*PROBLEM STATEMENT*:
Return only the number of lines in the data below where the word "computer" appears.

★ ★ ★ ★

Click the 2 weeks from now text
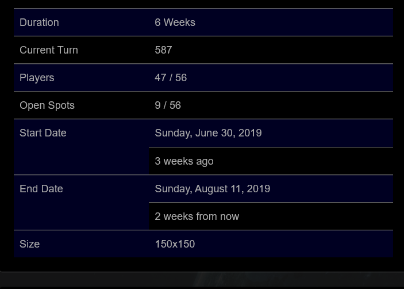This screenshot has width=404, height=289. tap(197, 216)
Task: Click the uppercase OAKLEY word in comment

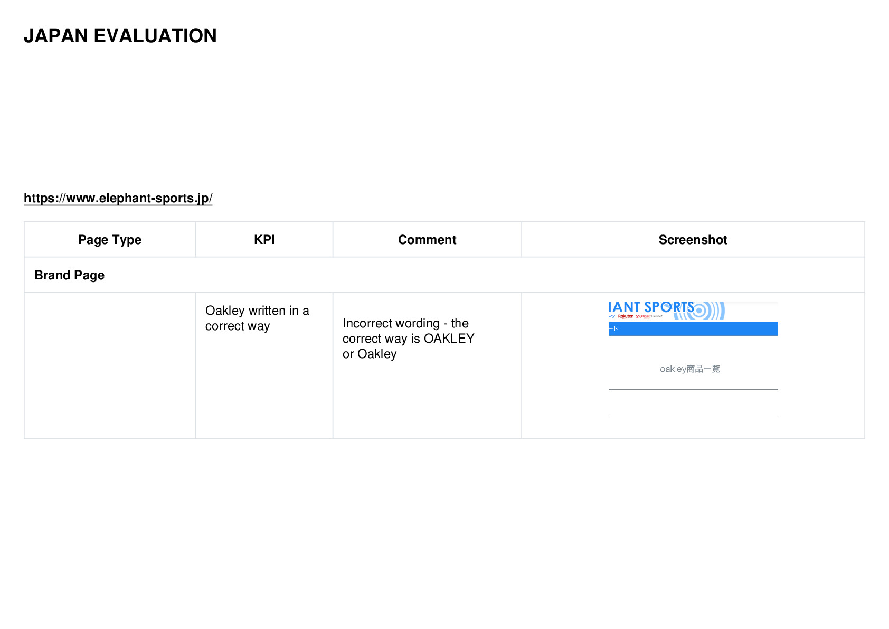Action: [x=449, y=339]
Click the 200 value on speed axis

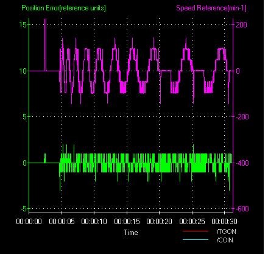click(x=241, y=25)
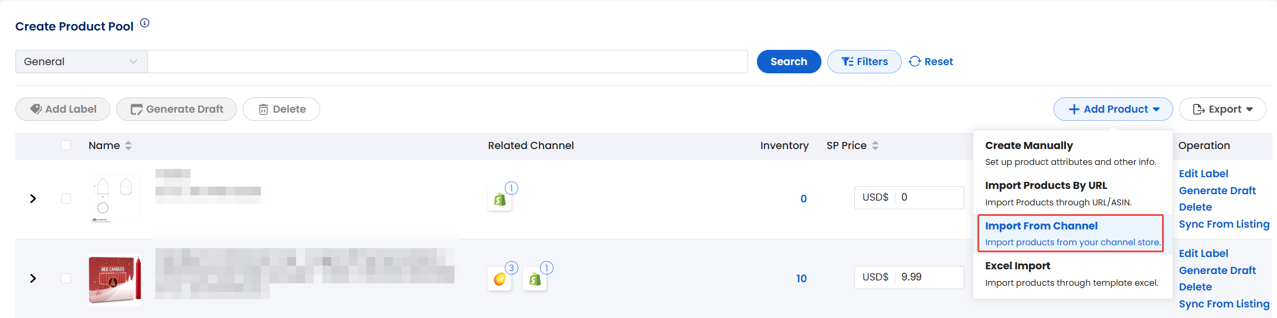Toggle the select-all checkbox in table header
The width and height of the screenshot is (1277, 318).
tap(66, 146)
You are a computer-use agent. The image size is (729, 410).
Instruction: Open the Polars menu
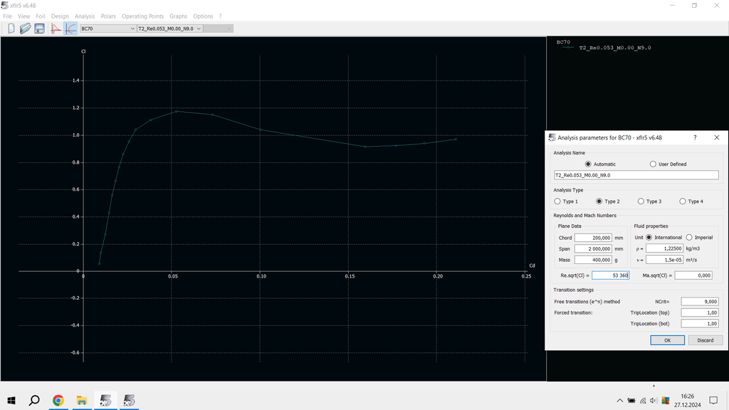click(108, 16)
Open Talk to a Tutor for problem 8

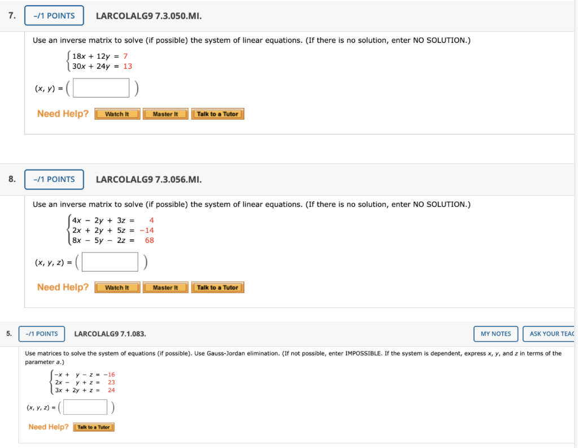(218, 287)
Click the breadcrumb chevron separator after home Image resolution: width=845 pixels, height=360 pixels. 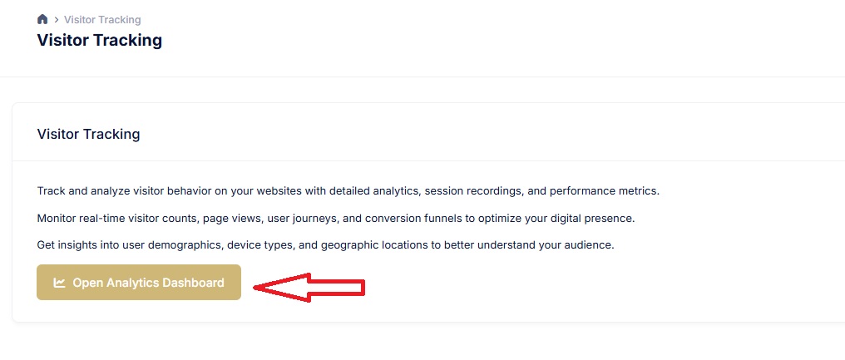tap(56, 19)
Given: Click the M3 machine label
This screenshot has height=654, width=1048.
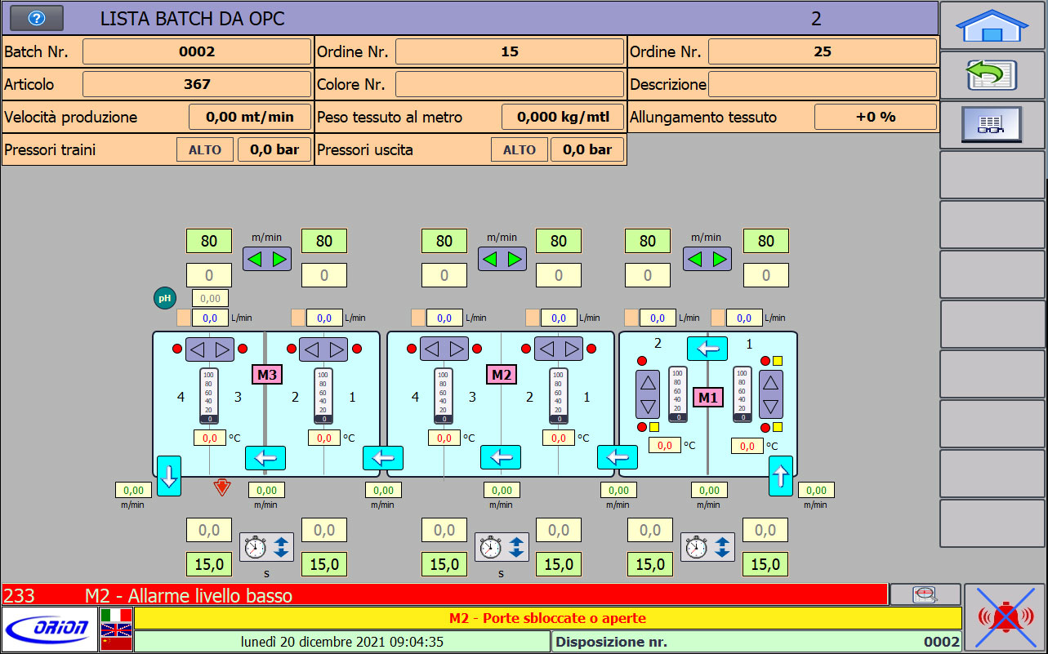Looking at the screenshot, I should pyautogui.click(x=266, y=375).
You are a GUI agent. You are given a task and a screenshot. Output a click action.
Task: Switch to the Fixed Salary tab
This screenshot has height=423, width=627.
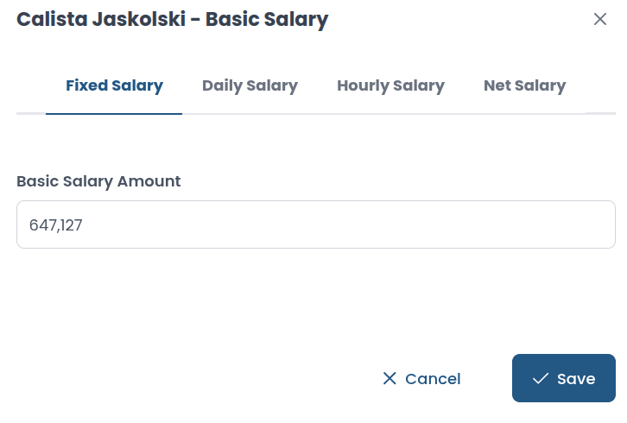coord(114,85)
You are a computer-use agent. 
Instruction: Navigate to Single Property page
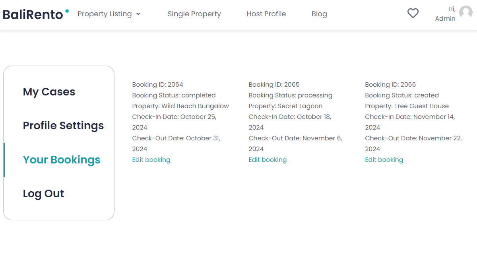pos(194,14)
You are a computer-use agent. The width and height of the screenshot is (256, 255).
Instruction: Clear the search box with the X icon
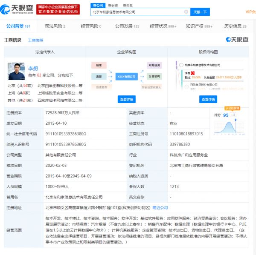[x=186, y=12]
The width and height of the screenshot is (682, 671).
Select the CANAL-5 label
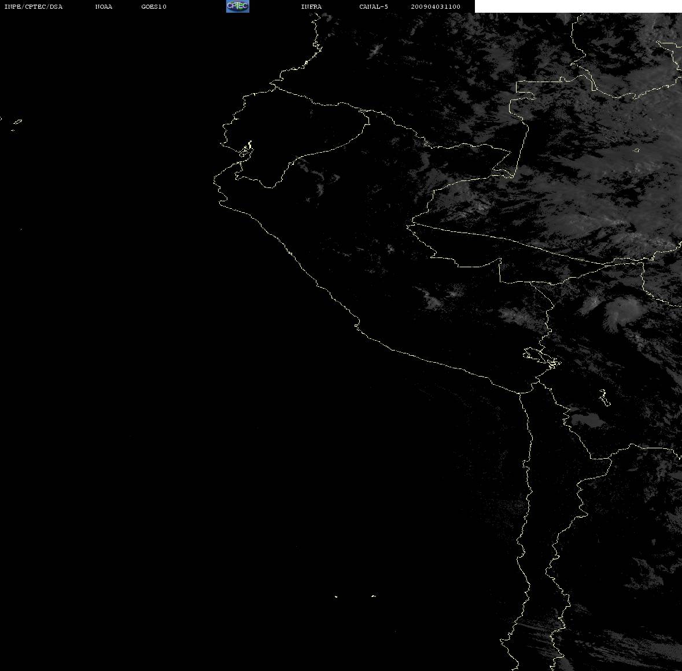[x=374, y=6]
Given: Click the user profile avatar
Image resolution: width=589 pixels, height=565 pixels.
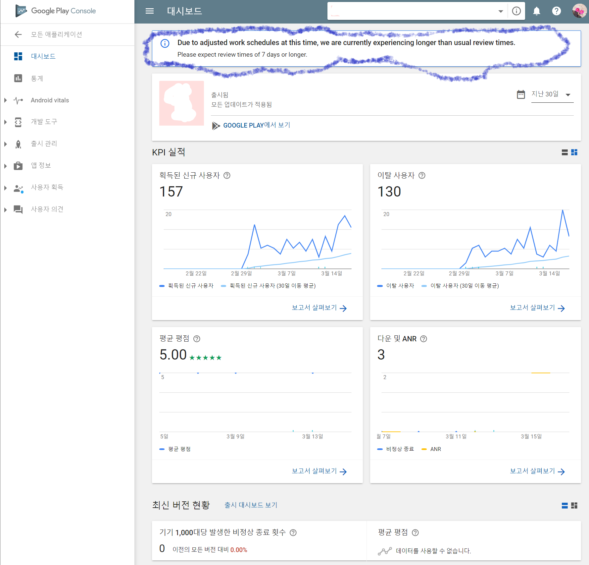Looking at the screenshot, I should point(579,11).
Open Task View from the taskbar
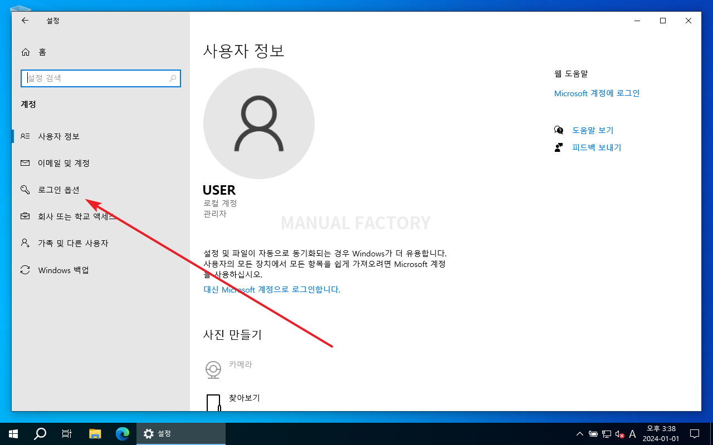713x445 pixels. (66, 433)
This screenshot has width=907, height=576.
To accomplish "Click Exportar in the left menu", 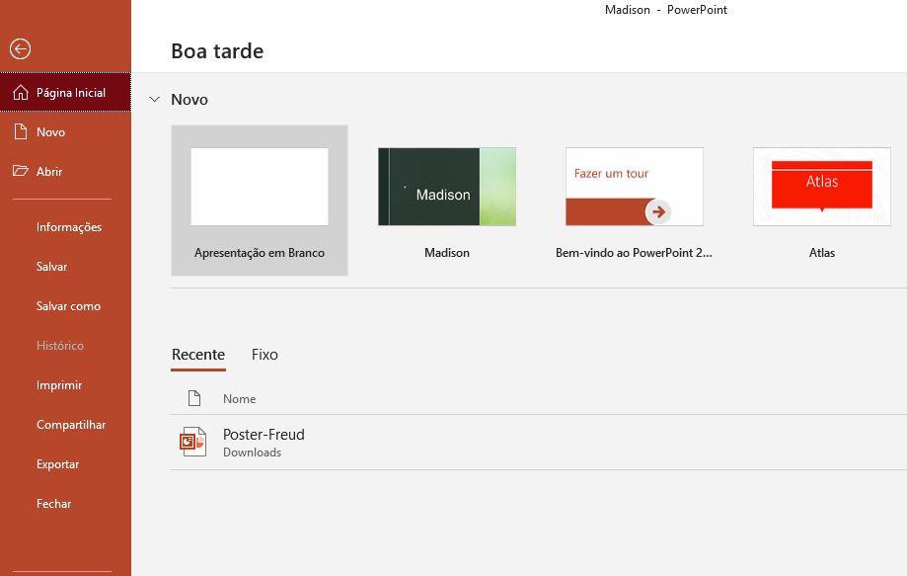I will 58,464.
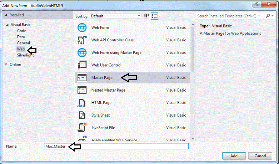Choose the Web Form using Master Page icon
Screen dimensions: 279x164
[x=82, y=52]
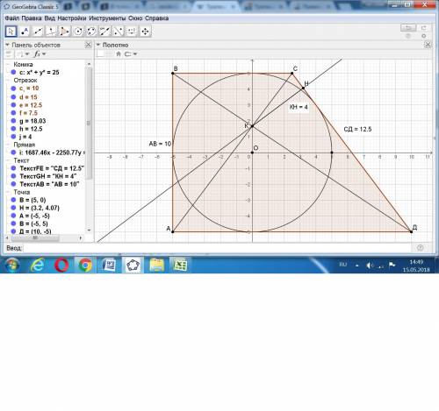Select the Point tool

(25, 32)
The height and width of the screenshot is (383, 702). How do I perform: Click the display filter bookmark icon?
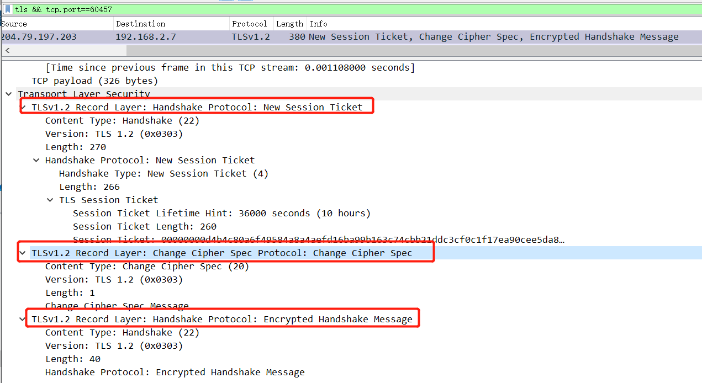(x=8, y=9)
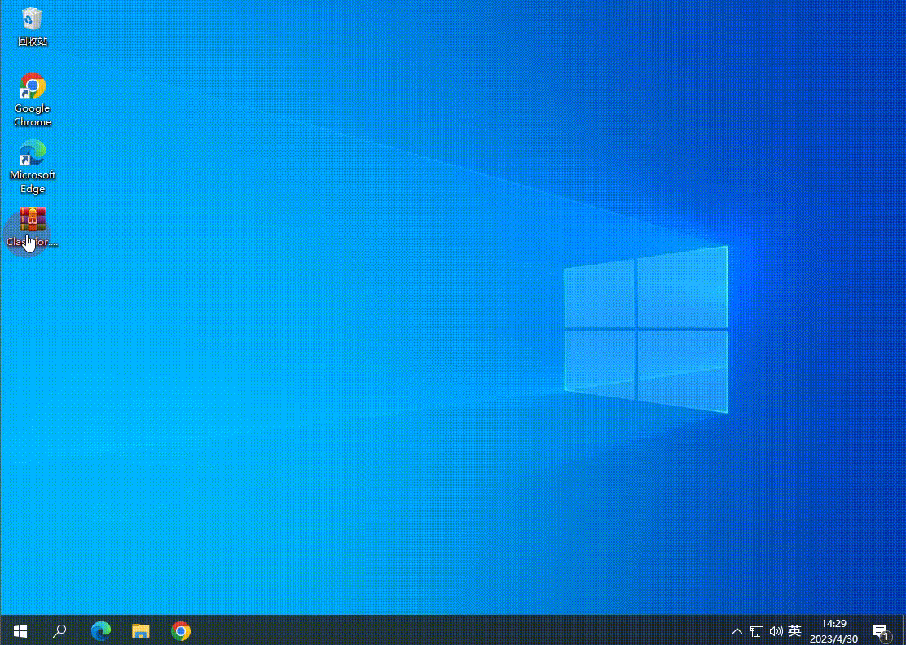Viewport: 906px width, 645px height.
Task: Open the volume speaker control
Action: tap(776, 631)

★ ★ ★ ★

*ANSWER TO THIS PROBLEM*:
3